Most investors and financial advisors alike would probably agree that creating a sound, diversified asset allocation is a huge part of the foundation for anyone attempting to develop a solid, long-term financial plan. That I feel is pretty indisputable however I feel strongly that a simple asset allocation model as most folks understand them today, does not go far enough to truly satisfy the needs of most investors in the rapidly changing environment we live in.
In fact, Modern Portfolio Theory (MPT) – a concept developed in the 1950’s through the 1970’s which was designed to maximize expected returns while minimizing risk though diversification into “non-correlating” asset classes – has come under considerable fire in recent times because its model of the financial markets does not match the real world in many ways. MPT has been successful in reducing portfolio volatility (or risk) during periods of “normal” economic movement however it has somewhat failed during more recent and more volatile periods of market fluctuations.
The framework for MPT is based on a number of assumptions about investors as well as the markets. Unfortunately for MPT, none of these assumptions are entirely true which tends to compromise MPT to varying degrees. Some of these assumptions include: a normal distribution to model returns (meaning large variances in returns are generally not factored in), correlations between asset classes are fixed and held constant forever, all investors have access to the same information at the same time, and all investors are rationale and risk-averse.
If you take a closer look at each of these assumptions you’ll likely notice that they really don’t hold much water in the “real world” that we all live in. For everyone that kept on eye on the equity markets just prior to and following the August 2nd Debt-Ceiling-Deal-Deadline, it was hard to miss the tremendous swings that the markets have displayed day by day. Due to these wild daily fluctuations, the distribution of returns seems to be anything but normal these days.
Since the fall of 2007, the Dow has seen 154 days with swings of more than two percentage points in value. Yes, that’s a lot. To put it in perspective, we’ve endured more of these big swings in market value during 3-plus years than were seen in the 1950s, 60s, and 70s combined. Even the 1990s — which were far from calm, if not as gut-wrenching — had only 93 of such days.

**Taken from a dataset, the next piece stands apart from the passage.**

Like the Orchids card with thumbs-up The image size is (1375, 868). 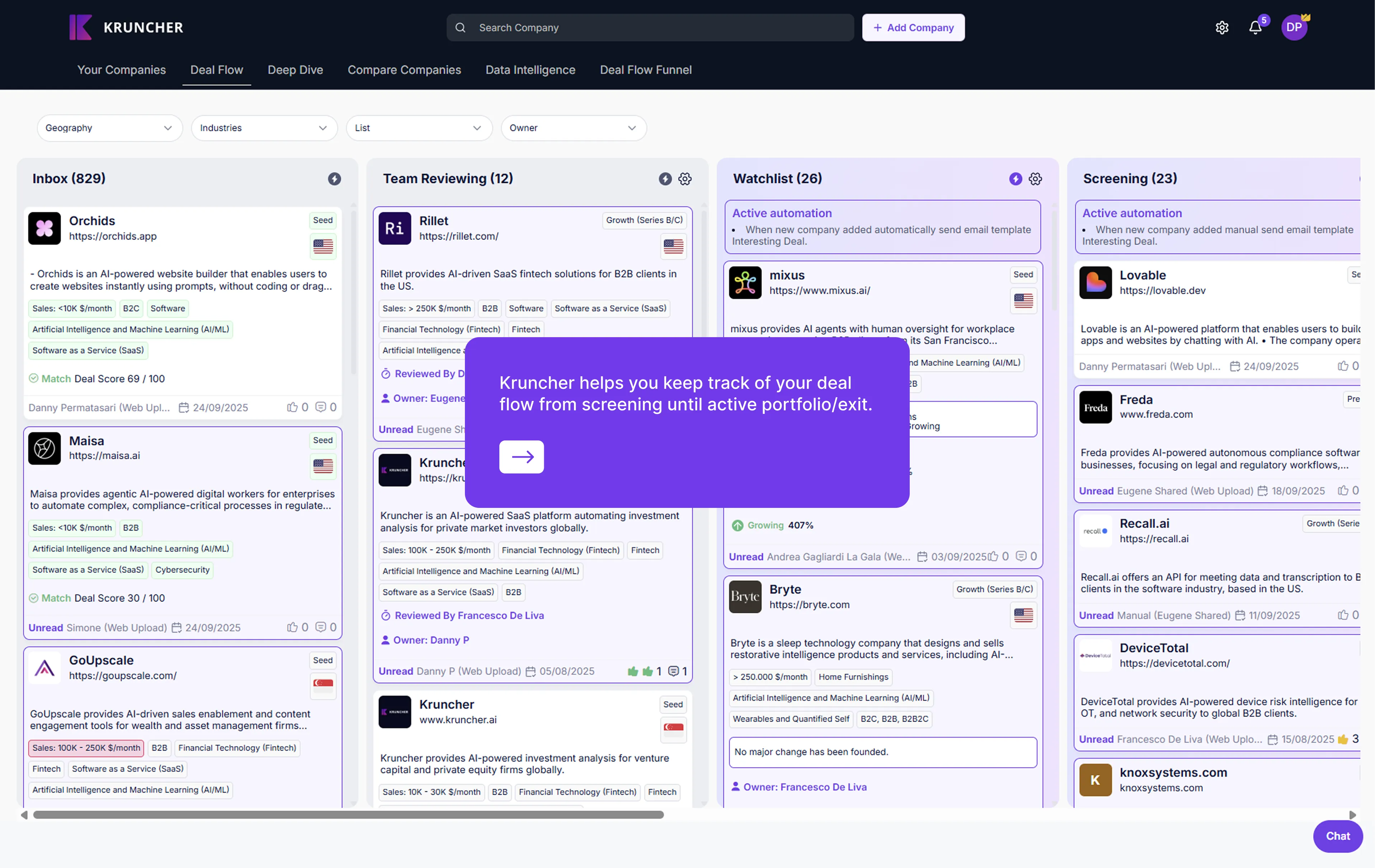point(292,407)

As discussed earlier, diversification amongst assets who’s “normal” returns lack correlation to one another is at the heart of MPT. Unfortunately as we’ve experienced over the last 3-plus years, when the tide goes out, all boats tend to sink in unison. In 2008, investors had to watch in horror as their seemingly diversified portfolios and the supposed “non-correlating” assets inside them virtually all decreased in value in lock-step. A troubling lesson learned from the most recent recession is that asset classes that normally show little to no correlation between them during good times may be heavily correlated during times of distress – which basically defeats the whole purpose of diversifying in the first place.
There are inherent flaws in the MPT assumption as listed above. You’d think that with the information age that we live in today that everyone would have access to the same information at the same time. The problem is that MPT assumes that everyone has the same financial literacy and knows exactly where to look for the information in question – or even knows what questions to asks.
To assume that investors act rationally and with an aversion to risk all the time is nearly laughable. Just look to the over-leveraging of America. Normally “conservative” investors and even large institutions with conservative mandates got caught up in the debt-boom. If a little leverage was good, more leverage had to be even better. So I think that it is easy to prove that risk-aversion is not a quality that we can assume all investors will display at all time.
As far as the concept of a “rationale” investor – just look at the amount of money flooding into the stock market at the Dow Jones Industrial Average’s (DJIA) peak in 2007 versus the DJIA’s most recent floor in March of 2009. The old investing adage that we’ve all learned at one point or another is that you buy low and you sell high. If investors acted rationally they most certainly wouldn’t have been throwing money at the market’s peak and running for the hills just as the market hit bottom.